Target position records
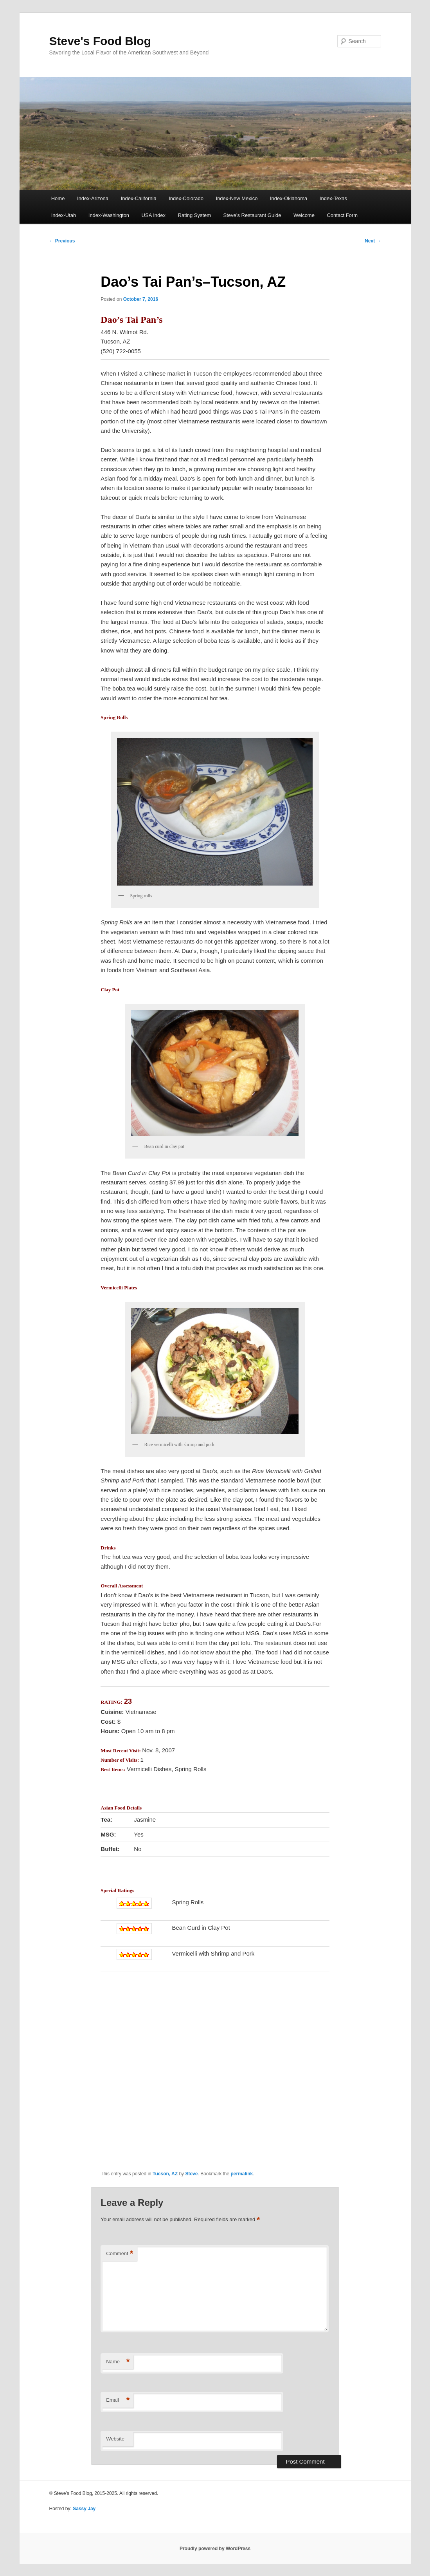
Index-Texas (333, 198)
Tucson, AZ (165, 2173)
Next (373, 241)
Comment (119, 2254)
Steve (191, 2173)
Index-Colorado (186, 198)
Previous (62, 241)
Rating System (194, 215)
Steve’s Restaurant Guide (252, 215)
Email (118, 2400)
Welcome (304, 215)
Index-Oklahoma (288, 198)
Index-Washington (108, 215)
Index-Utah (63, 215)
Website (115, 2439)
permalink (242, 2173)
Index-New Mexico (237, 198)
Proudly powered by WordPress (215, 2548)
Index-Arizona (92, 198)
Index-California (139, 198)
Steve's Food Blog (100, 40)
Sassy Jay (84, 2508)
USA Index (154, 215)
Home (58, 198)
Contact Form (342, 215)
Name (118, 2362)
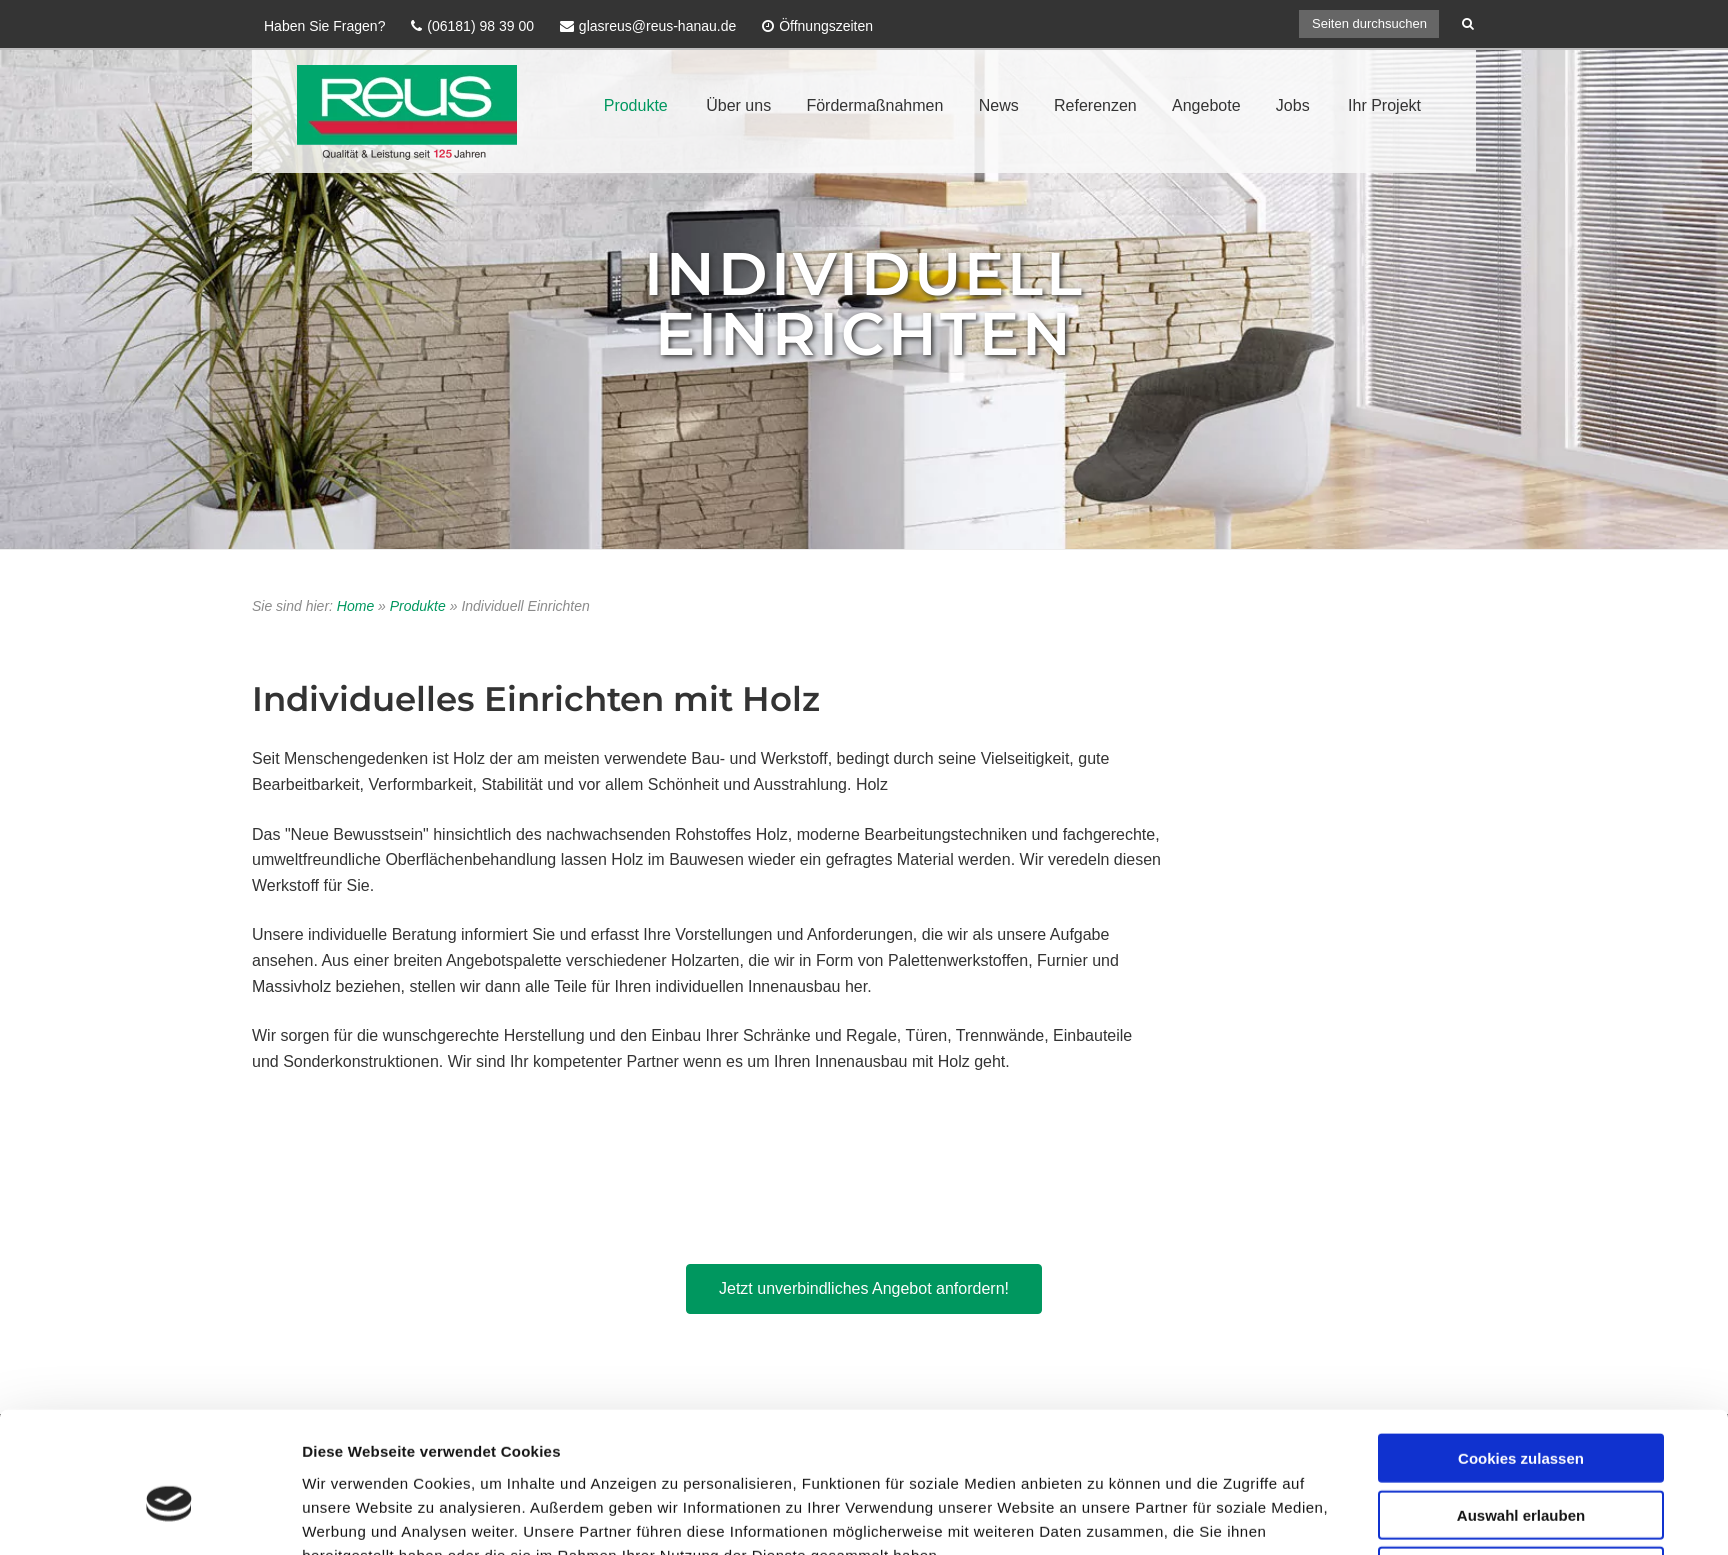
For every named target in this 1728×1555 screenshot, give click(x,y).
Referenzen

§ Required task: Can you reproduce the listing above line for line, leaving out the pictures?

§ Final result:
Index-Texas (333, 198)
Tucson, AZ (165, 2173)
Next (373, 241)
Comment (119, 2254)
Steve (191, 2173)
Index-Colorado (186, 198)
Previous (62, 241)
Rating System (194, 215)
Steve’s Restaurant Guide (252, 215)
Email (118, 2400)
Welcome (304, 215)
Index-Oklahoma (288, 198)
Index-Washington (108, 215)
Index-Utah (63, 215)
Website (115, 2439)
permalink (242, 2173)
Index-New Mexico (237, 198)
Proudly powered by WordPress (215, 2548)
Index-Arizona (92, 198)
Index-California (139, 198)
Steve's Food Blog (100, 40)
Sassy Jay (84, 2508)
USA Index (154, 215)
Home (58, 198)
Contact Form (342, 215)
Name (118, 2362)
For every named target in this 1728×1555 screenshot, give click(x,y).
Referenzen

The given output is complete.